Magen Dovid Adom, Israel’s equivalent of the Red Cross, refers people to the site as part of its own campaign demanding that the ICRC press Hamas to allow agency representatives to visit Shalit.
The Elias girls have helped to raise awareness about Shalit’s plight among young people, according to Malcolm Hoenlein, executive vice chairman of the Presidents Conference.
“We are very concerned with the Gilad Shalit case,” Hoenlein told The Jewish Standard. “Young people often know better than we do how to reach other young people. We are thrilled to be able to help them to do so.”
Michaela wrote the song’s lyrics, which the girls together set to music. Tali sang and performed it on guitar.
Last year, Michaela and Tali played the video for Shalit’s parents, Aviva and Noam, in the tent they had raised in front of the prime minister’s residence. “We met them,” said the girls’ mother, Sheryl Elias, “and they were very moved.”
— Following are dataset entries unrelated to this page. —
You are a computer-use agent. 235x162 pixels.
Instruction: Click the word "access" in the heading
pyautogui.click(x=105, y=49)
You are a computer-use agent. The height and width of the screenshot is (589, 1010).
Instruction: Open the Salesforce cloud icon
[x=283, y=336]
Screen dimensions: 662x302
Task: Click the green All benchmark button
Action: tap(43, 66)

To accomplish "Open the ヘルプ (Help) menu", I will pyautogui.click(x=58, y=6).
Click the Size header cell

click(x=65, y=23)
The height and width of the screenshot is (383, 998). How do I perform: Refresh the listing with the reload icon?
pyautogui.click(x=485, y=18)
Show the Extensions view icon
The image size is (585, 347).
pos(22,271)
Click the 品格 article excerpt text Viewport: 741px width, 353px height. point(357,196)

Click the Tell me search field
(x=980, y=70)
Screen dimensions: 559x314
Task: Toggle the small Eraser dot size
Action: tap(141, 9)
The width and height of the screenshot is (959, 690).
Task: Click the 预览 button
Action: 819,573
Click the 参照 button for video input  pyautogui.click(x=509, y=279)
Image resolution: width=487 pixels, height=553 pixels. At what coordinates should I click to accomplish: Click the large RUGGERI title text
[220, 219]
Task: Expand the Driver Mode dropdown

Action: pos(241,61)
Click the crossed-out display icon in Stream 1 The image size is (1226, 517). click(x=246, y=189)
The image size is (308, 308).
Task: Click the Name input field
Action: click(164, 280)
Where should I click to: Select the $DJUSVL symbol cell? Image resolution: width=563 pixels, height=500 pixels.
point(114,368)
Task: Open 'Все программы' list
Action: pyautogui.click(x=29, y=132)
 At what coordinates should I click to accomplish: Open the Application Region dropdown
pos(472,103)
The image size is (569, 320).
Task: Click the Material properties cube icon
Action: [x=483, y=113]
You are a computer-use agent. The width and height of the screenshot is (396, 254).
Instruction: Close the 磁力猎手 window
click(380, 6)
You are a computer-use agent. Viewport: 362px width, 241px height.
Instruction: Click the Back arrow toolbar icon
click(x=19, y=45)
Also last year, the Presidents Conference arranged for the screening of a shortened version in Times Square before Rosh HaShanah, and earlier this year, radio host Nachum Segal played the song on his show “JM in the AM.”
The song, which has a haunting, 1960s-style melody, includes lyrics such as: “We say, ‘It is so sad’/then go on with our lives/while he sits in prison/with no end in sight.”
The video features images of Shalit as well as photos of demonstrations for his release. It includes footage of a racially-charged Hamas cartoon depicting a large-nosed Jew wearing an El Al T-shirt accompanied by a portion of the song containing the lyrics: “So we won’t have to admit there is evil in our midst/we do everything to deny it exists/so we turn away/because we’re too scared to believe/the corruption and malice that we can’t conceive.”
The girls, both of whom have studied piano and, in Tali’s case, guitar and voice, posted the video on their own YouTube channel, where it has received close to 2,500 hits. They wrote the song with encouragement from their parents, Sheryl and Ernest Elias.
The girls have also joined their fellow students at Frisch in founding StudentsUnite4Israel.org, a vehicle for Israel advocacy. The group’s first major effort is the Gilad Shalit-Fifth Son Project, to create and distribute 10,000 cards to help Jews remember Shalit at Passover seders around the world (see related story). The cards contain a space that, upon Shalit’s release, could be filled in with a date.
“We’re trying to spread it all over the world, to say prayers for him and to keep him in mind,” Michaela told the Standard.
“At Frisch, we encourage this kind of initiative from students in many areas,” said Rabbi Josh Wald, an administrator at the school. “We tried to support them any way we could, but the initiative was all theirs. We are super-proud of Ezra, Tali, Michaela, and the others for taking this to another level.”
Passover, the girls feel, is a fitting time to focus on Shalit.
“Pesach is about redemption, and this is an opportunity to help redeem a fellow Jew,” Michaela said.
“There is no one project we can do to guarantee his release, but we can make sure he is not forgotten, and everyone does their absolute best to try and ensure he is released,” said Tali.